There was no immediate claim of responsibility for the blast in Gaziantep, near the Syrian border. Kurdish militants are active in the area, and the fight between Turkish security forces and Kurdish rebels, who seek autonomy in Turkey's predominantly Kurdish southeast, has intensified in recent weeks.

Television footage showed firefighters attempting to douse a fierce blaze that gutted several vehicles. Medics assisted a wounded person on a stretcher, and ambulance sirens wailed as bystanders gathered to survey the wreckage.
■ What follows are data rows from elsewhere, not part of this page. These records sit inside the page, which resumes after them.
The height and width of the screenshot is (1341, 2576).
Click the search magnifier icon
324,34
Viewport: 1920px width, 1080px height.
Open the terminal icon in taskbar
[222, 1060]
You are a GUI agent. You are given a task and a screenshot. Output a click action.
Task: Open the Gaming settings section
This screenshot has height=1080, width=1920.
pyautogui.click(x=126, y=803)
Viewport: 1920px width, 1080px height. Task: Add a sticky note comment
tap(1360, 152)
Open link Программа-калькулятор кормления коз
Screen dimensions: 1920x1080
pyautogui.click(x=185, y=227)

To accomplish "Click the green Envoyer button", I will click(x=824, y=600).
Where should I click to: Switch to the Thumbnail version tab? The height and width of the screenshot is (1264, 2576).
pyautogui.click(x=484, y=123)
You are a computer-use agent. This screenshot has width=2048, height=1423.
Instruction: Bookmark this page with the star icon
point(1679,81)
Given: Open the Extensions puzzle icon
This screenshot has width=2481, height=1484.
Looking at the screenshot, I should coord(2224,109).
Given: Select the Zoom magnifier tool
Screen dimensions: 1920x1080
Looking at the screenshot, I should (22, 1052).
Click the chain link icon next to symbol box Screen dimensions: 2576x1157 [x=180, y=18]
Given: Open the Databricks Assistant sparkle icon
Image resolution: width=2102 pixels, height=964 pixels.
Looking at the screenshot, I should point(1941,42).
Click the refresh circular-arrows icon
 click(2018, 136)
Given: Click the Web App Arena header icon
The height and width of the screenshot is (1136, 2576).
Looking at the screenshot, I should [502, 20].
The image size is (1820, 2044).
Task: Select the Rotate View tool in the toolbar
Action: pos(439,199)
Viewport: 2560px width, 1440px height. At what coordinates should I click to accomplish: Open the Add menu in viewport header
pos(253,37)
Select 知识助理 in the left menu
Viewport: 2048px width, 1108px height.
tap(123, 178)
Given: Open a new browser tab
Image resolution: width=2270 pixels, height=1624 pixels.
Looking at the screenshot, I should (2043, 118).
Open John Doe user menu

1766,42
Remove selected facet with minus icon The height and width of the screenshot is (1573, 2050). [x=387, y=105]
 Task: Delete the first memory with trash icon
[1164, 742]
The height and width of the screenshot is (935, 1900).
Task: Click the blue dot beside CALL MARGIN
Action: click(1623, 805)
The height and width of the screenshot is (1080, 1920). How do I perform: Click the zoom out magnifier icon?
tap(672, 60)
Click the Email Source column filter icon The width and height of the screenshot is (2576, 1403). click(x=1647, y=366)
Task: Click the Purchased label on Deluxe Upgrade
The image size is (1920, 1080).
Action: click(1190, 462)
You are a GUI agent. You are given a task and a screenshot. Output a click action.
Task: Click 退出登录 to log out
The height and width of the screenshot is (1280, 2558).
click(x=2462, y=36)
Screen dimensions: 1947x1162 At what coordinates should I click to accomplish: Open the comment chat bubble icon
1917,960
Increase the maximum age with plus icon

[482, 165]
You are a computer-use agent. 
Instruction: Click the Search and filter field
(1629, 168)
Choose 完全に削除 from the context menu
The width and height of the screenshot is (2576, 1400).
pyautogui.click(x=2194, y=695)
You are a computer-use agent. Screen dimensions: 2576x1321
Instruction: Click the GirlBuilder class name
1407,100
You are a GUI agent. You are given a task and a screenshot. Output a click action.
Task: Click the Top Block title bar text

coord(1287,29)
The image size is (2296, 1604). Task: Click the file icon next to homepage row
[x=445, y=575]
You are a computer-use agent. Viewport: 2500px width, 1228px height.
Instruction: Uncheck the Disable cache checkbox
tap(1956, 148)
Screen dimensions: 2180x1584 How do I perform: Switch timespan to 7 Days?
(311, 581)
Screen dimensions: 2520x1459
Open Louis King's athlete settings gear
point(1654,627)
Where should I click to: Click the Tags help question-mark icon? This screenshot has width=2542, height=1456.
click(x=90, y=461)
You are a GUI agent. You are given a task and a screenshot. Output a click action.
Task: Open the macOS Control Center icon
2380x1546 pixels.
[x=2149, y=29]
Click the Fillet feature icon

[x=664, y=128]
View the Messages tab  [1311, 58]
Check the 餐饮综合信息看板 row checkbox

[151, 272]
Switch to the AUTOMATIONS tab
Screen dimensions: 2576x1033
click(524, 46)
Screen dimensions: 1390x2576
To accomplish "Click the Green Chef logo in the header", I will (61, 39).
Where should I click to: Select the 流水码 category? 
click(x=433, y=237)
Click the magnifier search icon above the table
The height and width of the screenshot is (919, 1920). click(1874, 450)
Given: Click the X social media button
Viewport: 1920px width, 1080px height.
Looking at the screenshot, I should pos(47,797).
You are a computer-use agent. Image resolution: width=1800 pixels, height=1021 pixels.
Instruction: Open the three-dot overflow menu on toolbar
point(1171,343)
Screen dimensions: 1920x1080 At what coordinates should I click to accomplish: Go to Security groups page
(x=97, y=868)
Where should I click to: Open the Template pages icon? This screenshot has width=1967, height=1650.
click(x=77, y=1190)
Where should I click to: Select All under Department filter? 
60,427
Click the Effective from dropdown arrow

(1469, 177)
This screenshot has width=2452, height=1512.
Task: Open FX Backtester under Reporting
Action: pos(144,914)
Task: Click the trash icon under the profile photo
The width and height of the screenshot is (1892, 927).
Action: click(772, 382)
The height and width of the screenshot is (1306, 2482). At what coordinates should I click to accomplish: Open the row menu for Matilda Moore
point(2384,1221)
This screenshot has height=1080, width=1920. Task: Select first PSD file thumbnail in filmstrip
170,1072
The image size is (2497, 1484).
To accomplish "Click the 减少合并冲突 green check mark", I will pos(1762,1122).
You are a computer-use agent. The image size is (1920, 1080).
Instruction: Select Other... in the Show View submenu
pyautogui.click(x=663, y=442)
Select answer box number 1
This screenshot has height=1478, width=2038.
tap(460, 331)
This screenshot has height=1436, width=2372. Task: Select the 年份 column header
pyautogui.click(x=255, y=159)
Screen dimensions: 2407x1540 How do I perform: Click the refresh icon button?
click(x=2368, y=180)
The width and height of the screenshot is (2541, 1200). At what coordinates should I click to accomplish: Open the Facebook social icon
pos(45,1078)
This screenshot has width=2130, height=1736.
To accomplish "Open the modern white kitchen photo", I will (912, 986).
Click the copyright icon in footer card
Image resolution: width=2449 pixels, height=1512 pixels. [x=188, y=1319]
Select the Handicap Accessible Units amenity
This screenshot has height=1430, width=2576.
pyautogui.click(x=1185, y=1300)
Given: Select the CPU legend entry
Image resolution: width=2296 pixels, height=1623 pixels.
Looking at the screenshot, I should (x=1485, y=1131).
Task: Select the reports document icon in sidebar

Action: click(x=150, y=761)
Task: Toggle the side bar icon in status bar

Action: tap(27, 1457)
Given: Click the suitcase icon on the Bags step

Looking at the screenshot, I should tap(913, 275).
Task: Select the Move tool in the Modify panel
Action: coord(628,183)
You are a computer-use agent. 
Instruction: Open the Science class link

Eyewitnesses say a man was seen running away from a parked car outside a police station minutes before the blast.

The car bomb was remote-controlled, Gaziantep’s Gov. Erdal Ata told Turkey’s Dogan News Agency, according to Reuters.

Police officers were among the wounded, the agency reported.

NTV television said eight people died and as many as 50 were wounded.

The blast comes at a delicate time for the government of Prime Minister Recep Tayyip Erdogan, which is providing refuge to tens of thousands of Syrians who have fled the civil war in their country, and is seeking, along with its Western and Arab allies, the ouster of Syrian President Bashar Assad.

Within its borders, the Turkish state has granted more cultural rights to Kurds as a means of easing the long-running conflict with a significant portion of the ethnic minority, but there is still a great deal of distrust between Ankara and many Kurds.

The Kurdish rebel group PKK operates from bases in the mountains of northern Iraq, and Turkish jets have periodically conducted bombing raids there.

Last week, a Turkish lawmaker was freed by his Kurdish rebel captors. Huseyin Aygun, a member of parliament from the main opposition party, was kidnapped at a roadblock while touring his precinct in the southeastern province of Tunceli.

While rebels have previously kidnapped soldiers, local politicians and tourists, it was the first abduction of a parliament member by the rebels. It came days after the government claimed troops had killed as many as 115 rebels in clashes and ahead of the 28th anniversary of the rebels' first armed attack on Aug. 15, 1984.

The Associated Press contributed to this report.